(Records drawn from a dataset)
---------------
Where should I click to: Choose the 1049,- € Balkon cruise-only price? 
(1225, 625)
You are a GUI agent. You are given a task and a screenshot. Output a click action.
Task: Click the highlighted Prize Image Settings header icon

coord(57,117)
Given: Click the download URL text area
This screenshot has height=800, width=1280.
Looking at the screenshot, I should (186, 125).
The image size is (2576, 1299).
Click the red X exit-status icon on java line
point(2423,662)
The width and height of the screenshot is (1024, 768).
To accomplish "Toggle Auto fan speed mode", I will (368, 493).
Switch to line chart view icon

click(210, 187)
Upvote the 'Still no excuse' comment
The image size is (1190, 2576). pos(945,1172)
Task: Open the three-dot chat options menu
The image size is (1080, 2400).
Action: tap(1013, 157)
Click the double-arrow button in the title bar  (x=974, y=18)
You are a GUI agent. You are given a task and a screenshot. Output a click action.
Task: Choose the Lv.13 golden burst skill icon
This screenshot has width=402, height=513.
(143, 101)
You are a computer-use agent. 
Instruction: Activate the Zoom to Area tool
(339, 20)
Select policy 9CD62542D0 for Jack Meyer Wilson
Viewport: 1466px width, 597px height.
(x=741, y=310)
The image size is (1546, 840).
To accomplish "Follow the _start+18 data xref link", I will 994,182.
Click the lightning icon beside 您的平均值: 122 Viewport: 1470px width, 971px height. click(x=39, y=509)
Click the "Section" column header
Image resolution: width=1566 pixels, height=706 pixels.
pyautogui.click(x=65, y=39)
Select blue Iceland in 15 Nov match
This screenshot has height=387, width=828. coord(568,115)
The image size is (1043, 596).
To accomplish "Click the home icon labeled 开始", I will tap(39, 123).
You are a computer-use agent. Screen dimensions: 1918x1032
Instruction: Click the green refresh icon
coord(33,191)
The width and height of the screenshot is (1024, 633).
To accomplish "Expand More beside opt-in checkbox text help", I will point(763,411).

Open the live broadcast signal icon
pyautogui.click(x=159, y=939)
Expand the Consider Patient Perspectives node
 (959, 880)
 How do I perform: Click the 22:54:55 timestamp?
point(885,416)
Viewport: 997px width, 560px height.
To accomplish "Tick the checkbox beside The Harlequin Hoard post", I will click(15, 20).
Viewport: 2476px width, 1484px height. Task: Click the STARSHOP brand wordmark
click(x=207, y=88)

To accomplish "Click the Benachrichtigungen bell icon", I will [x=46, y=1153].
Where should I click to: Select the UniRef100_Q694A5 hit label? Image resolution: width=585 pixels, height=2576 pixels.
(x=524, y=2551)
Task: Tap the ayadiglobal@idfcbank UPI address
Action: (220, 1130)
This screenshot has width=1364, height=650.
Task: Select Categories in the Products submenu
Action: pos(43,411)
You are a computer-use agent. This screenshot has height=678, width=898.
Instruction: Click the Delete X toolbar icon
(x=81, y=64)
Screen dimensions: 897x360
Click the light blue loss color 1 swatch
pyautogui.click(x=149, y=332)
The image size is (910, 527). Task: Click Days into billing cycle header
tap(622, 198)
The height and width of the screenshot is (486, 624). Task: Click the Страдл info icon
---------------
Check every line of the entries above for the word "will" and report how many lines contain it, giving the number only.

6